Resurrected footage lets filmmaker breathe life into Frisco eccentrics
BY RAHNE PISTOR
When filmmaker David Sherman was married at an occult temple in Northern California, little did he know that the experience would provide him a portal into the lives of arcane figureheads of the radical San Francisco art scene of the '50s and '60s.
Upon befriending Loreon Vigne, owner of the temple, Sherman learned that her husband Dion had been an active filmmaker in San Francisco involved with many groundbreaking and risk-taking filmmakers of the day.
Dion lost a long battle with a heroin addiction in 1970. He died in obscurity, leaving a wealth of unedited footage of better-known San Francisco eccentrics with whom he had been acquainted.
Thousands of feet of unedited, unreleased footage — including scenes of Beat poets Christopher MacLaine and Allen Ginsberg, experimental film gurus Jordan Belson and John and James Whitney, Church of Satan founder Anton LaVey and occult filmmaker Kenneth Anger — lie out of public view, stored away with Loreon's memories of her husband.
Before Sherman and his bride left Isis Oasis, Loreon unexpectedly offered up four boxes of Dion's unused reel-to-reel film footage along with a 456-page manuscript, allowing Sherman a unique clairvoyance into eccentric San Francisco of the '50s and '60s.
Sherman patched his favorite selections from the footage together and sprinkled in narration from Dion's manuscript.
To Re-edit the World was born, breathing life into dissolved memories.
In To Re-edit the World, Sherman strings together Dion's footage in a manner as sporadic and disorderly as it was filmed.
Though the film brings the viewer face to face with rare historical footage, don't expect a history lesson from Sherman. Produced in pure art film style, the energy of twisted visuals outweighs any need for plot and structure.
The film hops quickly, spastically from various disconnected scenes setting a mood of chaotic energy rather than relaying details of historical fact or biography.
A jazz party shows wildman Beat poet Christopher MacLaine swigging from a gallon jug of whiskey labeled "death" in bold black letters. The viewer finds out little of MacLaine other than that he lived in an apartment with no door, only a window to climb through, and that he died a premature death.
We see Vigne's fondness for light play, and grainy hand-painted scenes, including a bright red microsecond snippet of Allen Ginsberg. Vigne's footage radiates turbulence in shaky footage of the streets of San Francisco set to the score of loud, chaotic jazz.

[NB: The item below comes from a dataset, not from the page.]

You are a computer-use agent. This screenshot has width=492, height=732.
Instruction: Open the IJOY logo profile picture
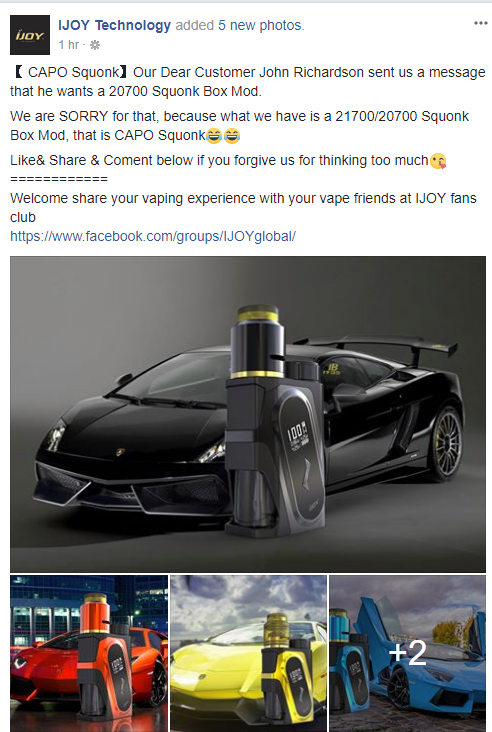(x=30, y=35)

Church of Satan founder Anton LaVey is shown emerging from a shiny black hearse. Lavey and his family are later shown mingling and socializing in a sedate suburban picnic atmosphere, at a gathering for lovers of large exotic cats.
Hollywood Babylon author and esoteric filmmaker Kenneth Anger is also shown hanging out at the event.
A recording of a supper party, attended by the Vignes and John and James Whitney, lets the viewer eavesdrop on a conversation about "spiral of time" animation, a technique created by John Whitney and made popular by Alfred Hitchcock in the 1958 film Vertigo.
To Re-edit the World fades out by showing a before-and-after dissolution sequence of the infamous "black house" in San Francisco. The former headquarters of the Church of Satan, dubbed "the black stain in a pink and gold neighborhood" by critics, was demolished in October last year, four years after the death of LaVey. The image seems symbolic of ephemeral radical subcultural movements and the manner in which they are often gobbled up and co-opted, with their progenitors left obscured.
To Re-edit the World screens locally at Documental, a film series of documentaries and experimental films, which begins at 7 p.m. Saturday, September 28th, at Midnight Special Bookstore, 1318 Third Street Promenade, Santa Monica. Admission is free.